Health protocols must also be strictly observed in precincts at all times, as both Comelec and government officials have frequently reminded.
Don’t: Wear masks, clothing with names and faces of candidates
While voters’ clothing may come in any color, they are prohibited from wearing anything that contains the name and/or face of any candidate as these may be perceived as campaigning.
“Mayo 8 pa lamang ay bawal na pong magkampanya ang ating mga partido politikal at mga kandidato,” Comelec Commissioner George Garcia said in a Palace briefing on May 4.
[Translation: By May 8, political parties and candidates are already prohibited from campaigning.]
Do: Prepare ‘kodigo’ to ensure quicker voting
Voters are encouraged to prepare a kodigo, or a list of selected candidates on a piece of paper to speed up the voting process.
Comelec estimates show voting lasts within three to five minutes for voters who already listed their bets beforehand, and up to 10 minutes for those who haven’t.
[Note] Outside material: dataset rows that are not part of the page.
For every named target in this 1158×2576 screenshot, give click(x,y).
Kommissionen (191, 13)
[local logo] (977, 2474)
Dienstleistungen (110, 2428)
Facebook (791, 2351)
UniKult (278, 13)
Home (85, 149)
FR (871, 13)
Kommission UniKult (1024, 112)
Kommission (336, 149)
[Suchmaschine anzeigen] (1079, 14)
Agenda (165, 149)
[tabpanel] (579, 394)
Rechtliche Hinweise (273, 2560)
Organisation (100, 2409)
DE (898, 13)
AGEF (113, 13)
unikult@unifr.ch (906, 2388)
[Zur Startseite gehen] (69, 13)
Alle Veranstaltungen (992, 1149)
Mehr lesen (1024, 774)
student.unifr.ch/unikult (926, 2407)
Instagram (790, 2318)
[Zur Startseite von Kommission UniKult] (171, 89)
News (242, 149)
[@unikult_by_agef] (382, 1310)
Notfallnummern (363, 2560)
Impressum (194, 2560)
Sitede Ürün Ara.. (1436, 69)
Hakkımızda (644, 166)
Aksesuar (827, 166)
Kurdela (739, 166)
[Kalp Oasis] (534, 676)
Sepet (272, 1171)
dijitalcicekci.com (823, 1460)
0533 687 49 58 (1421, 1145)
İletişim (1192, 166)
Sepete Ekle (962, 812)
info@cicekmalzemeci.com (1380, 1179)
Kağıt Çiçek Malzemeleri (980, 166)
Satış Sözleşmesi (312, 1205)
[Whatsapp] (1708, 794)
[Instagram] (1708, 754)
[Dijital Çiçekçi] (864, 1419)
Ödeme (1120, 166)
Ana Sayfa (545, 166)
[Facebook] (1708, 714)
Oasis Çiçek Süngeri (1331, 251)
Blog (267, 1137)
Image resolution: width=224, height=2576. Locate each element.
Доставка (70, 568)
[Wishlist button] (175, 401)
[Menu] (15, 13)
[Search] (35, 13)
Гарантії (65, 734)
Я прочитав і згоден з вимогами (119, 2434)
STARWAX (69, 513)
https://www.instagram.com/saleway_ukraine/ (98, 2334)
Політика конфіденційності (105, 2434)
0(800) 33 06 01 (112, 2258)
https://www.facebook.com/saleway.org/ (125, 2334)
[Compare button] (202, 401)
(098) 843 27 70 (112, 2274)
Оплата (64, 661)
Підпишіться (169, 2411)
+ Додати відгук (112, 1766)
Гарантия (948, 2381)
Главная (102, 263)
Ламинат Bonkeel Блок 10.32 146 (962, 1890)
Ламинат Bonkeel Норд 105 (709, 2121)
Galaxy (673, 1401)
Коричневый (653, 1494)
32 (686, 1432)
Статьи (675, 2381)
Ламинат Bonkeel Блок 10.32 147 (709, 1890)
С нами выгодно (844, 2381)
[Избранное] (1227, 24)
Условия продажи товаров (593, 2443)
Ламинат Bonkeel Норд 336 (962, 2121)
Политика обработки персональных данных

While smartphones aren’t prohibited in polling precincts, Garcia says using these gadgets is discouraged especially to avoid allegations of capturing one’s ballot.
Don’t: Take pictures of your ballot, selfies inside the precinct
Voters are prohibited from taking pictures of their ballots—an act considered an election offense. They can review voting receipts but like ballots, these cannot be photographed.
Garcia also discouraged voters, especially newly registered ones, from taking selfies inside precincts.
“Baka po magkagulo pa, ma-object ang pangalan ninyo, malagay pa kayo sa minutes of voting. Bandang huli makasuhan pa kayo ng election offense, isa hanggang anim na taong pagkakakulong po ‘yun,” he explained.
[Translation: This might cause a commotion, which could lead to your name getting objected and being placed in the minutes of voting. You could end up being charged with an election offense, which is punishable by one to six years of imprisonment.]
Don’t: Make unnecessary marks on your ballot
Voters are reminded to exercise caution in handling their ballots. That is, don’t write anything on them, rip them or let them get wet to avoid possible rejection by the vote-counting machine (VCM).
One is allowed to try feeding the ballot to the VCM for four times. Should the machine still reject the ballot, the teacher that is part of the electoral board will retrieve the ballot and the voter will be asked to exit the precinct.
“Ang atin pong bilang ng balota sa bawat presinto ay one is to one lamang. Ang ibig sabihin po, hindi po pupuwedeng sumobra iyong pinapadala po nating balota sa bawat presinto,” the Comelec official explained.
[Translation: Our ballot count per precinct is one is to one. This means we cannot send a precinct more ballots than it’s supposed to have.]
Those done with voting will be stained with indelible ink on their right forefinger nail before leaving the precinct.